[GOALS]
A – Answer these questions using the forum thread about SageTV on the TiVo Stream:
(i) Which Google Play Store apps can the TiVo Stream 4K access?
(ii) What playback ability did the new TS4K firmware update break?
(iii) On which device does the thread say the SageTV Miniclient already works?
B – Write down the passage from the forum thread about SageTV on the TiVo Stream, starting at "That said, be" and ending at "gets fixed soon.".

[start TEXT EXCERPT]

# Any SageTV users here who also have a TiVo Stream?



## tvmaster2 (Sep 9, 2006)

Wondering if the SageTV Miniclient runs ok on a Stream, assuming Stream can grab all apps available in the Android Play Store...


----------



## NashGuy (May 2, 2015)

tvmaster2 said:


> Wondering if the SageTV Miniclient runs ok on a Stream, assuming Stream can grab all apps available in the Android Play Store...


The TiVo Stream 4K does have access to all apps in the Google Play Store that are specifically intended for Android TV but not apps intended for Android mobile. If there's a Sage TV Miniclient app that can be installed on the Nvidia Shield TV, it should be available for the TiVo Stream 4K as well.

That said, be aware that a new firmware update for the TS4K just broke its ability to play back OTA TV (MPEG-2 TS files). If an app does the decoding internally, via software, then that's not a problem. But if an app depends on the TS4K to do hardware decoding for OTA TV, then it won't work right now after the latest update. Hopefully that gets fixed soon.

Maybe someone with firsthand experience with SageTV on the TS4K can respond but given how niche Sage TV is, you may be waiting awhile. You can buy a TS4K now from Amazon for $50 and they are pretty easy to deal with for returns if it didn't work out for you.


----------



## tvmaster2 (Sep 9, 2006)

Ok, thanks. Yes, SageTV Miniclient works on The Shield, so it’s probably worth a go, especially if returns are not difficult. Looks like I’ll be the guinea pig, since nobody in the Sage forums has confirmed TS4K ownership either.


----------

[end TEXT EXCERPT]
[start PROVIDED DATA]

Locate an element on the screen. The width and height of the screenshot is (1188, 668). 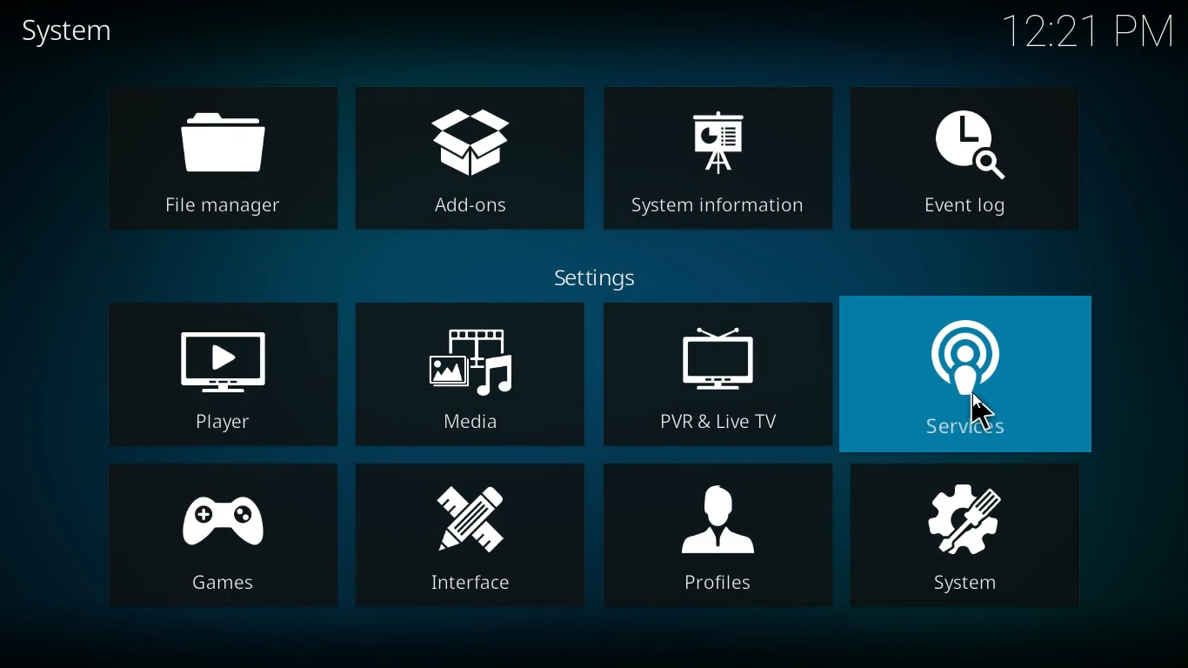
add-ons is located at coordinates (470, 154).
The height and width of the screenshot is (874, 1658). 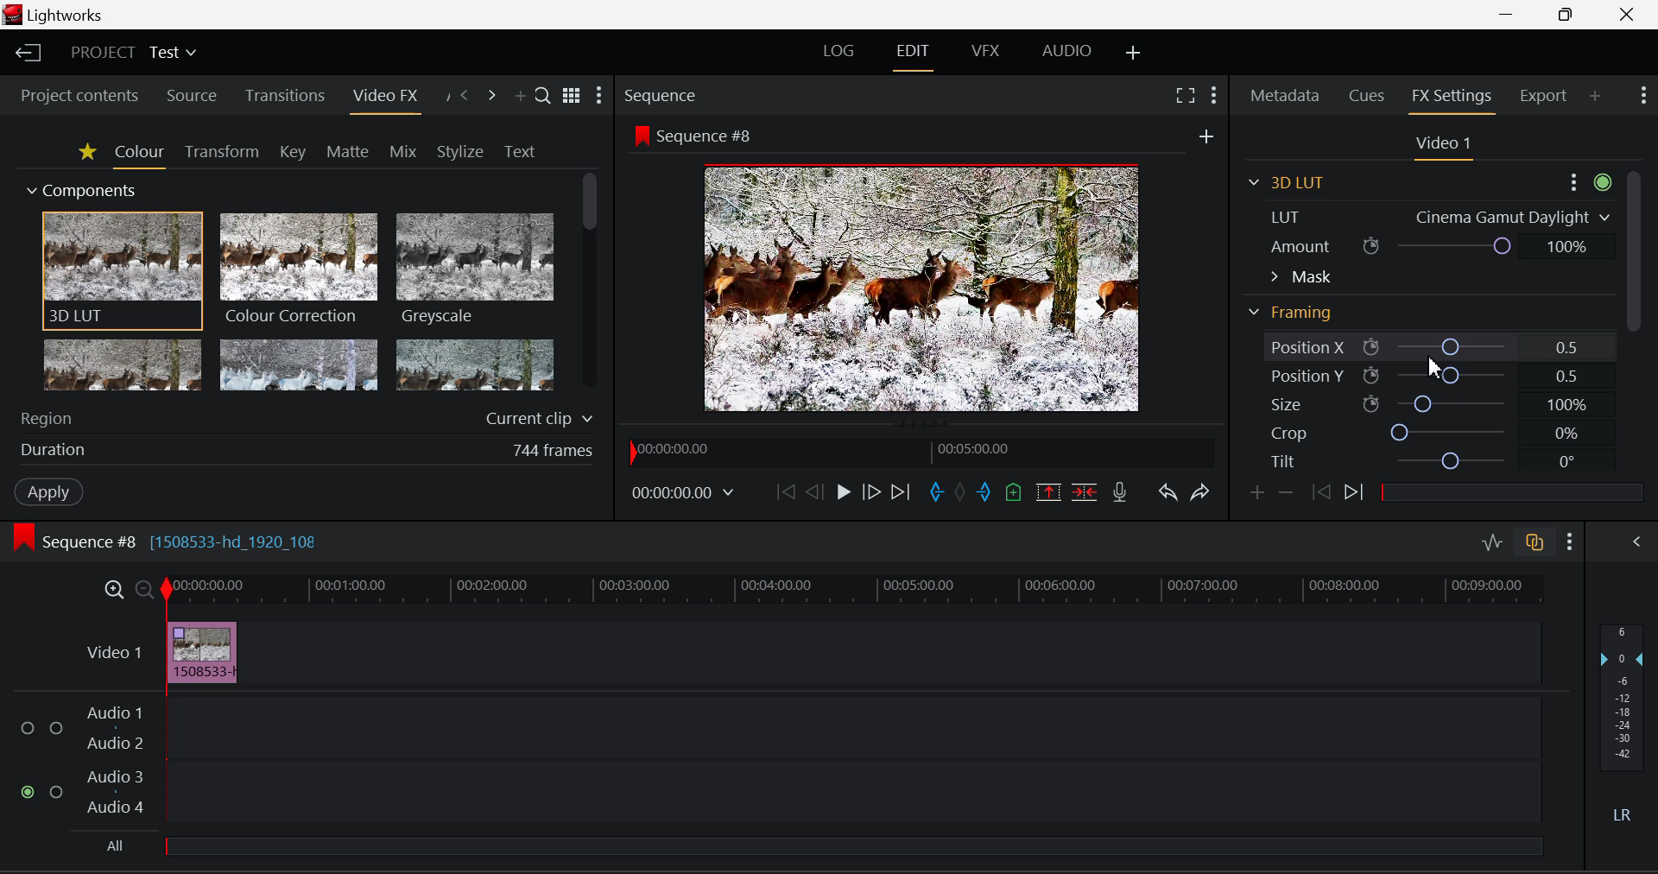 What do you see at coordinates (1366, 96) in the screenshot?
I see `Cues` at bounding box center [1366, 96].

[end PROVIDED DATA]

[EXERCISE RESULTS]
A –
(i) Apps specifically intended for Android TV, not apps intended for Android mobile.
(ii) The ability to play back OTA TV (MPEG-2 TS files).
(iii) The Nvidia Shield (the Shield).

B –
That said, be aware that a new firmware update for the TS4K just broke its ability to play back OTA TV (MPEG-2 TS files). If an app does the decoding internally, via software, then that's not a problem. But if an app depends on the TS4K to do hardware decoding for OTA TV, then it won't work right now after the latest update. Hopefully that gets fixed soon.